Dados da OMS indicam que infecções causadas por bactérias resistentes provocam a morte de 700 mil pessoas por ano no mundo e, sem ações severas de combate ao problema, esse número deve chegar a um total de 10 milhões em 2050.
Em novembro passado, a organização realizou a Semana Mundial de Conscientização sobre Antibióticos. De acordo com a entidade, 80% do consumo total de antibióticos no planeta é destinado a uso veterinário.
Uma das orientações é a de que essa classe de remédios não seja usada nos animais para promover crescimento (ela atua na microbiota, ou flora intestinal, para aumentar a absorção de nutrientes) ou prevenir doenças.
Em 2017, o FDA, órgão americano similar à Anvisa, proibiu o uso de antibióticos sem prescrição veterinária e tornou ilegal o uso desses medicamentos para promover o crescimento animal. Mas no Brasil essa prática não só é permitida, como é padrão.
Assessor técnico do Conselho Federal de Medicina Veterinária, o médico-veterinário Fernando Zacchi confirma o uso corrente do antibiótico como promotor de crescimento.
— O papel do veterinário é fazer, de acordo com o sistema de manejo adotado, com que o animal atinja seu potencial genético — diz.
Por exemplo, o frango, ele explica, pode, em 45 dias, atingir dois quilos, com uso do antibiótico.
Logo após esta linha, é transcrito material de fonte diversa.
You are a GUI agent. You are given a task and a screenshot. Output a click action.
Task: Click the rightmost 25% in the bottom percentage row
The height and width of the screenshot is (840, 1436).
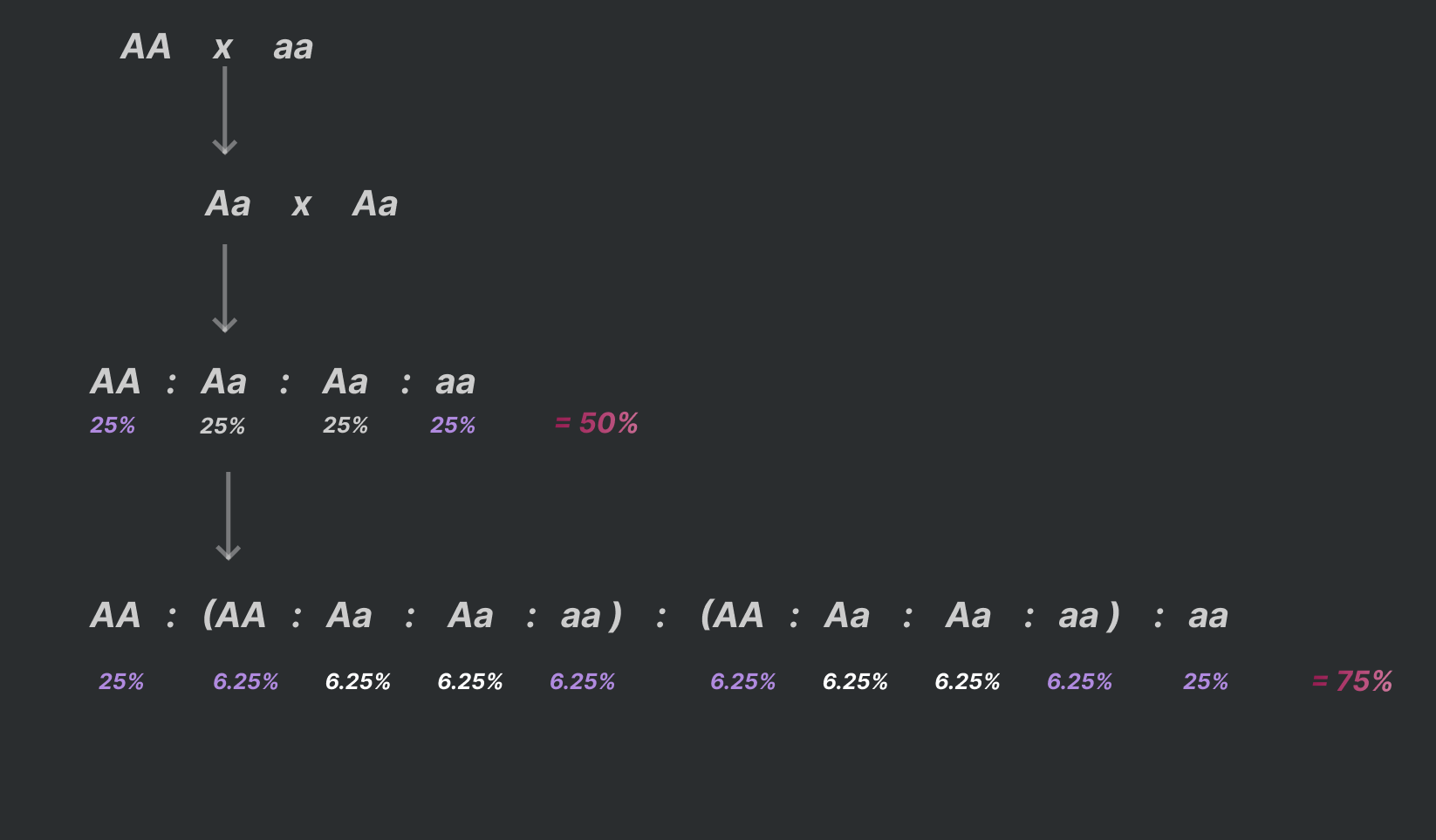pyautogui.click(x=1206, y=681)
Sem o remédio, só em 60 dias, afirma o veterinário, frisando que há outras formas de se alcançar o objetivo, usando itens como probióticos, prebióticos ou aditivos.
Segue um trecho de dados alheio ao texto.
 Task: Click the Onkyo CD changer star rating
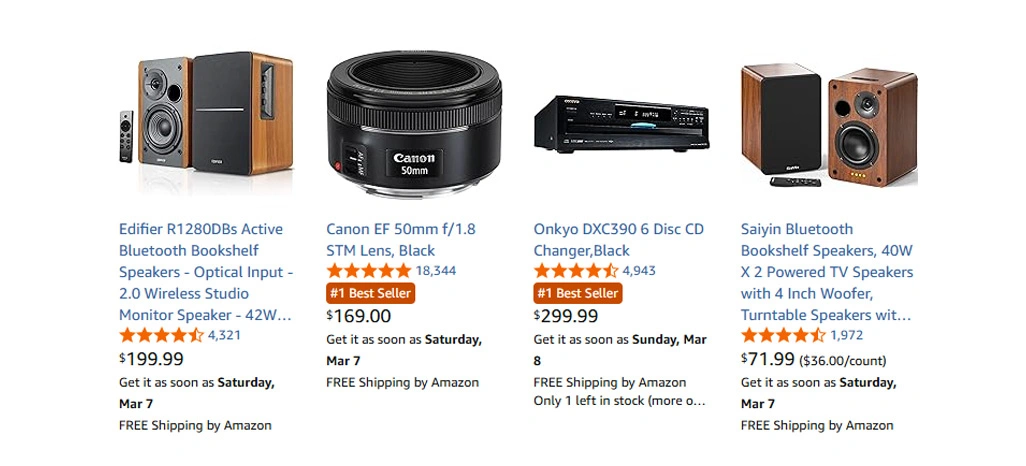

Na Dinamarca, a legislação já impede que os porcos sejam criados com qualquer tipo de antibiótico. Além do incentivo de políticas públicas, no país houve também ação voluntária. Os criadores aprenderam a melhorar a saúde dos animais, dando a eles mais espaço, melhorando a limpeza e a ventilação dos seus ambientes de confinamento e reduzindo o estresse que torna os animais mais suscetíveis a infecções.